さらに深刻なのは、痩せなくなっても諦めず、食事量をさらに減らしてしまうケースです。「食べているから痩せないのではないか」と考えるあまり、食事そのものに罪悪感を抱くようになり、次第に食べることが怖くなってしまいます。こうした状態は、摂食障害につながるリスクを高めます。

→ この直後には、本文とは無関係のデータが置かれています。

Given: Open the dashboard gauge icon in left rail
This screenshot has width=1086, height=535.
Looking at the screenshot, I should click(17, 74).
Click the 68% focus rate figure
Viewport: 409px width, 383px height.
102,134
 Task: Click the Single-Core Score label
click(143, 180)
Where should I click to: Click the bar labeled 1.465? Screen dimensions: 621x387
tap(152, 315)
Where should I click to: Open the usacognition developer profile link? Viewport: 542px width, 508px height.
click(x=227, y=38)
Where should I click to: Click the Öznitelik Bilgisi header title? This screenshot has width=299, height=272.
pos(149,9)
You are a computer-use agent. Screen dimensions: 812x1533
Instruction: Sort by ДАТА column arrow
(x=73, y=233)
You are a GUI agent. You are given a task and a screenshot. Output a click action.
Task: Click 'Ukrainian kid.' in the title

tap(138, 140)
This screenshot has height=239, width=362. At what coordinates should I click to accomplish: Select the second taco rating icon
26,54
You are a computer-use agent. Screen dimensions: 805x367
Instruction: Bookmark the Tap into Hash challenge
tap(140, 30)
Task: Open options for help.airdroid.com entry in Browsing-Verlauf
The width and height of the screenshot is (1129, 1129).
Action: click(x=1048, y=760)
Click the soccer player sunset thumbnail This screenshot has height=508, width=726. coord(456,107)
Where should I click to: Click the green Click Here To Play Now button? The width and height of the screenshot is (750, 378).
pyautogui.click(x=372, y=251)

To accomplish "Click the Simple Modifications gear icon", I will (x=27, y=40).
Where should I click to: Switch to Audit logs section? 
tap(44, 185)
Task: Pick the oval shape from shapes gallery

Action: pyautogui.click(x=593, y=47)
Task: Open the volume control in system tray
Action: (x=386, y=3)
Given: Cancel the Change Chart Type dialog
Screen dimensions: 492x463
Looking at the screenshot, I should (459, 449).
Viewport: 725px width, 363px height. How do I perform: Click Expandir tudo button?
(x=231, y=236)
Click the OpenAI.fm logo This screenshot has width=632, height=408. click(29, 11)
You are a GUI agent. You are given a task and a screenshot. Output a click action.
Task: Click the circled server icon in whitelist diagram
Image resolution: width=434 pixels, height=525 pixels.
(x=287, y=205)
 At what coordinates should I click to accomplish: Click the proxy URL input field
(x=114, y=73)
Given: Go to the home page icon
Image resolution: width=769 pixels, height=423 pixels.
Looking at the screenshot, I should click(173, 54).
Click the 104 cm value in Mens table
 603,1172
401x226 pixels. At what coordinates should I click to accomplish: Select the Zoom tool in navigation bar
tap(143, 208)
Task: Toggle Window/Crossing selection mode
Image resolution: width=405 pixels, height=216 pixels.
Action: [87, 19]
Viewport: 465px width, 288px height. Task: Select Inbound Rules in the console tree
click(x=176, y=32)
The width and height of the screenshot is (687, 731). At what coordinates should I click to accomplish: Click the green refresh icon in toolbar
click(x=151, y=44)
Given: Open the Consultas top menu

摂食障害は単なる食生活の問題ではなく、精神疾患の一つとして扱われることが多く、回復には長い時間と専門的な支援が必要になる場合もあります。安易な食事制限が、心と体の両方を深く傷つけてしまう可能性があることを、決して軽視してはいけません。

正しいダイエットとは「生活を整えること」

健康的なダイエットに近道はありません。重要なのは、自分の生活リズムや性格に合った形で、無理なく続けられる習慣をつくることです。日常の活動量を少しずつ増やしたり、楽しめる運動を見つけたりする「生活習慣ダイエット」が、その一つの答えと言えるでしょう。

食事についても、極端に制限するのではなく、「美味しく食べながら量を適量にする」意識が大切です。制限すればするほど、その反動は大きくなり、いずれリバウンドという形で戻ってきます。そうではなく、自然に続けられる食事と運動のバランスを身につけることこそが、長期的に健康でいられるダイエットの本質なのです。

痩せることはゴールではなく、その先の人生を快適に過ごすための手段です。体を追い込むのではなく、いたわりながら整えていく。その視点を忘れずに、自分にとって本当に良いダイエットを選んでいきましょう。